What the task asks — Reproduce verbatim the lines of the records that run from the line containing "Landesherren/-frauen, Präsidenten, Regierungschefs" through the end of the records, both ends included.

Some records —
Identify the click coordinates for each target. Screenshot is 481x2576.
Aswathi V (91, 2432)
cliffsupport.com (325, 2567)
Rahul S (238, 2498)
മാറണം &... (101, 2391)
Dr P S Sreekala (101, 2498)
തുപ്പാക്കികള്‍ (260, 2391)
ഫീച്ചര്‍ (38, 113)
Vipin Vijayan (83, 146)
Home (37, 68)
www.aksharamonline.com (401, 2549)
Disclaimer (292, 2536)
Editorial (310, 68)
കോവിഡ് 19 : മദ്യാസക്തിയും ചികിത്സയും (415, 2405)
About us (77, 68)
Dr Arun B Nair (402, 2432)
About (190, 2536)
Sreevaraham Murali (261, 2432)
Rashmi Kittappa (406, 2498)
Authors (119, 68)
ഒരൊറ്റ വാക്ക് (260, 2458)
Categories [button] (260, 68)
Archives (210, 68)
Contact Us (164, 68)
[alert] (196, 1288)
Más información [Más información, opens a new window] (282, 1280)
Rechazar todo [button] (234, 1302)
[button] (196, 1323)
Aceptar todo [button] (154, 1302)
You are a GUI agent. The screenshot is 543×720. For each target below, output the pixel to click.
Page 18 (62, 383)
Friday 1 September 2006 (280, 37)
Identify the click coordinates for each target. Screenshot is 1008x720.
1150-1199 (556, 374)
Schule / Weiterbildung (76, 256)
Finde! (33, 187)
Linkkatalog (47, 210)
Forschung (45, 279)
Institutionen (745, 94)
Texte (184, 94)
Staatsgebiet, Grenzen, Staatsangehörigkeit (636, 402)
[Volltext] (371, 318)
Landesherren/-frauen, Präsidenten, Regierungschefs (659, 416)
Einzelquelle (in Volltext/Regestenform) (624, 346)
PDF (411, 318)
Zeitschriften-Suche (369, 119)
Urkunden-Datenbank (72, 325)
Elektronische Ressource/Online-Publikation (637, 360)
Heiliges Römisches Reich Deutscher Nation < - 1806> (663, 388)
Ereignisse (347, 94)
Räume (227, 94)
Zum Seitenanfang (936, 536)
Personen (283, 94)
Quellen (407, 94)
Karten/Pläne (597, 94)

Solution for this task —
Landesherren/-frauen, Präsidenten, Regierungschefs (659, 416)
Einzelquelle (in Volltext/Regestenform) (624, 346)
PDF (411, 318)
Zeitschriften-Suche (369, 119)
Urkunden-Datenbank (72, 325)
Elektronische Ressource/Online-Publikation (637, 360)
Heiliges Römisches Reich Deutscher Nation < - 1806> (663, 388)
Ereignisse (347, 94)
Räume (227, 94)
Zum Seitenanfang (936, 536)
Personen (283, 94)
Quellen (407, 94)
Karten/Pläne (597, 94)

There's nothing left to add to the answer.